To encourage Americans to prepare for retirement, the government supports tax-advantaged retirement plans like the 401(k) plan, which many employers give to their employees, and the IRA, which any working person can join through a bank or brokerage.
Two basic alternatives are available to most retirement account holders:
- Traditional retirement accounts allow “pre-tax” investment contributions. Income tax is not due on the money in the year it is paid. Contributions lower the saver’s gross taxable income for the year. Account holders will pay the IRS when they withdraw money, often after retirement.
- Roth accounts are “after-tax.” After taxes, the saver can pay in money. That reduces the person’s immediate take-home pay. The whole account balance is tax-free after retirement. Not all companies provide Roth 401(k)s (designated Roth options), which are newer. Earners over a certain limit cannot contribute to a Roth IRA.
Some high-income savers can add after-tax income to a conventional account in addition to the maximum pre-tax amount. They receive no immediate tax gain. This mixing of pre-tax and post-tax money requires proper tax accounting.
Tax on Early Withdrawal
Post-tax or Roth account deposits can be withdrawn without penalty, but not profits. Since taxes were paid, the IRS doesn’t care.
Money removed before age 59½ from a pre-tax or conventional account is fully taxable and subject to a significant early withdrawal penalty. Account holders who move employment can roll over their money into a similar account at their new position without paying taxes. The meaningful word “rollover.” It means the money travels from account to account without reaching you. It may be taxable income for that year.
A saver can only contribute so much to a retirement account each year. (You can have many accounts or post-tax and pre-tax accounts, but the contribution limitations are the same.)
Avoid taxing conventional IRA withdrawals of after-tax contributions.

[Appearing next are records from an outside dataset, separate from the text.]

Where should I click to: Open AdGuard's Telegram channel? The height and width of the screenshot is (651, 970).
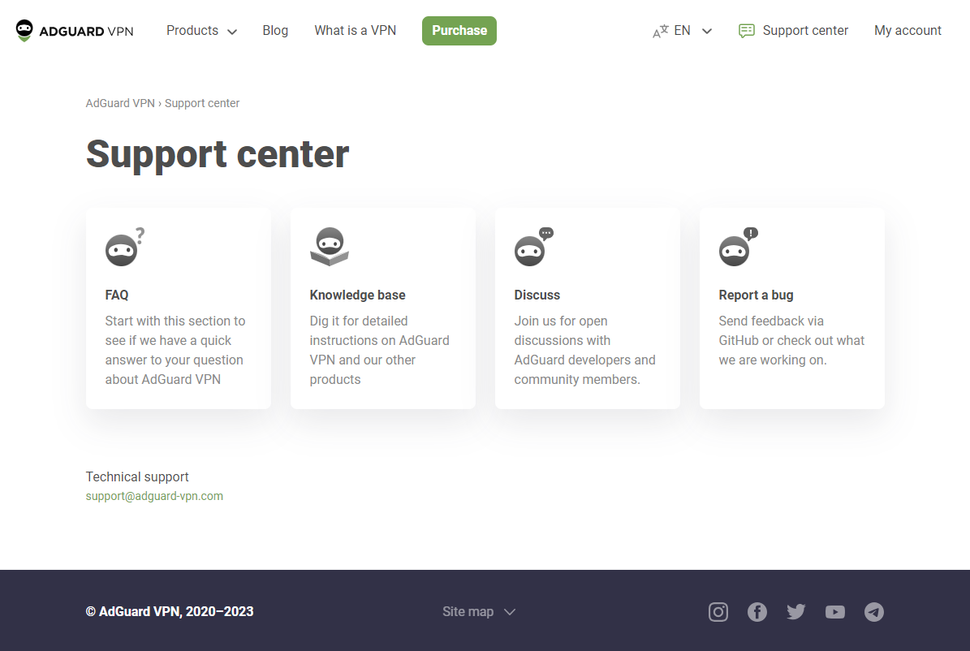[x=874, y=611]
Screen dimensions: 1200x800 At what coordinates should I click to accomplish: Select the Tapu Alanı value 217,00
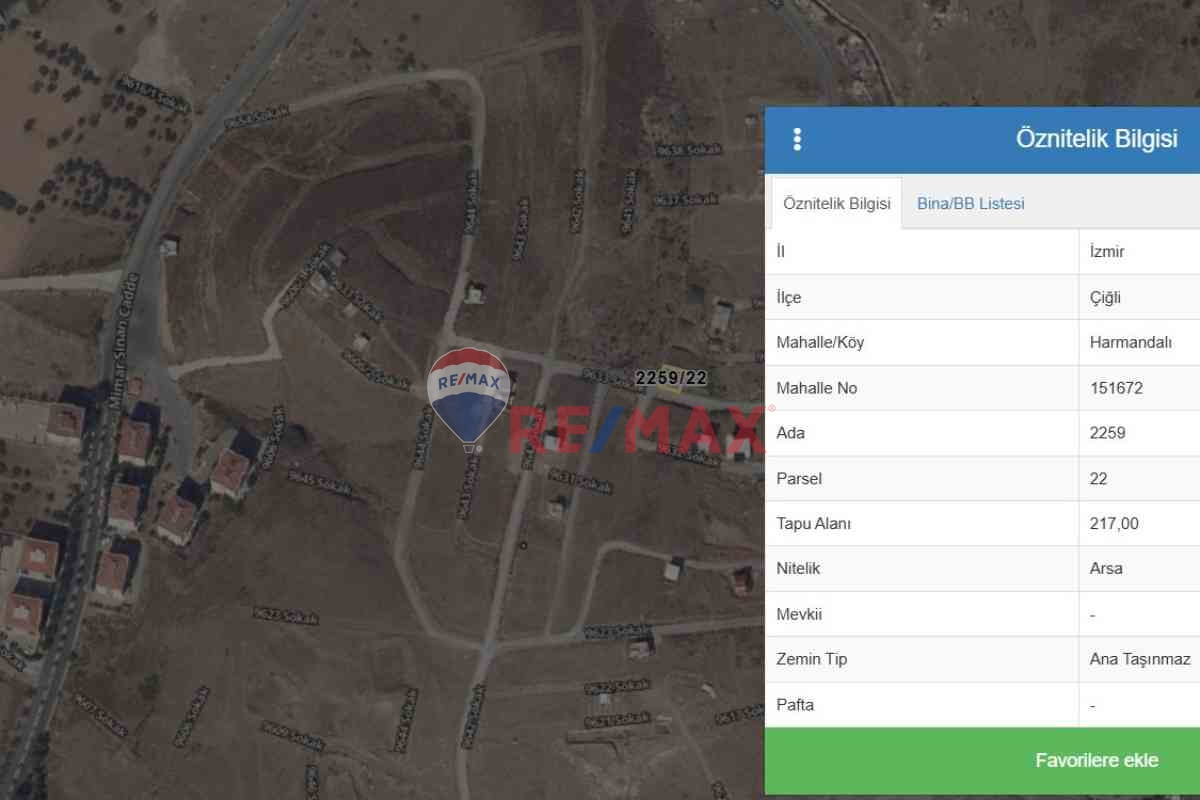(1114, 523)
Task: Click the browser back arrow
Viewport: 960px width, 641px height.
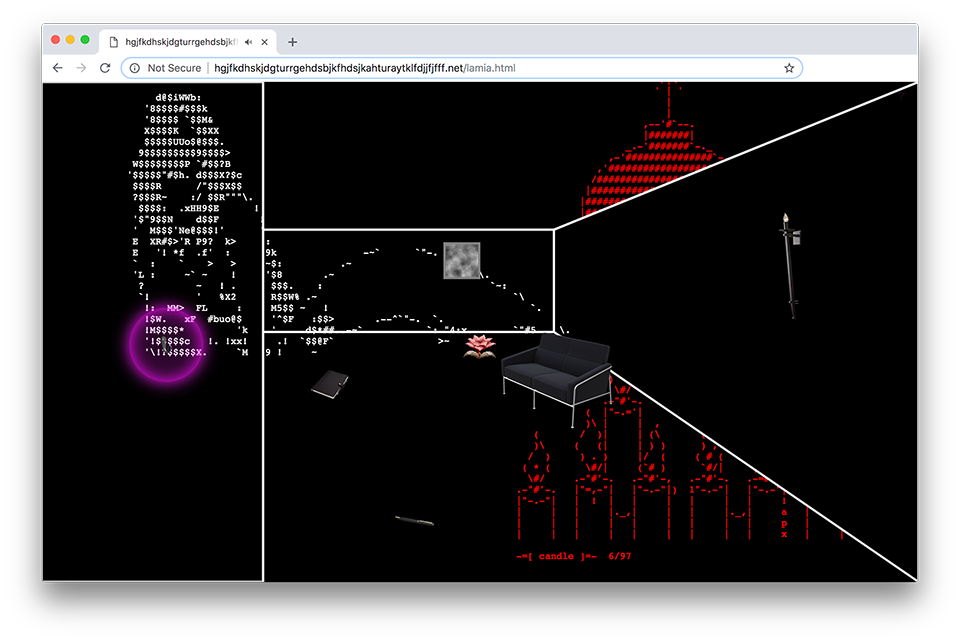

The only way to avoid this is to file IRS Form 8606. After making after-tax (non-deductible) contributions to a traditional IRA, Form 8606 must be filed annually until your after-tax amount is exhausted.
The account’s taxable and non-taxable funds make calculating the tax due on mandatory distributions more problematic than if the account user had made just pre-tax contributions.
- Roth accounts accept after-tax donations.
- Most 401(k)s are funded with pre-tax cash from your paycheck.
- Contributing to a Roth may make sense if you expect a higher retirement income.
- The 2022 IRA funding maximum for under-50s is $6,000 ($6,500 for 2023).
- Roth IRA contributions require a certain income.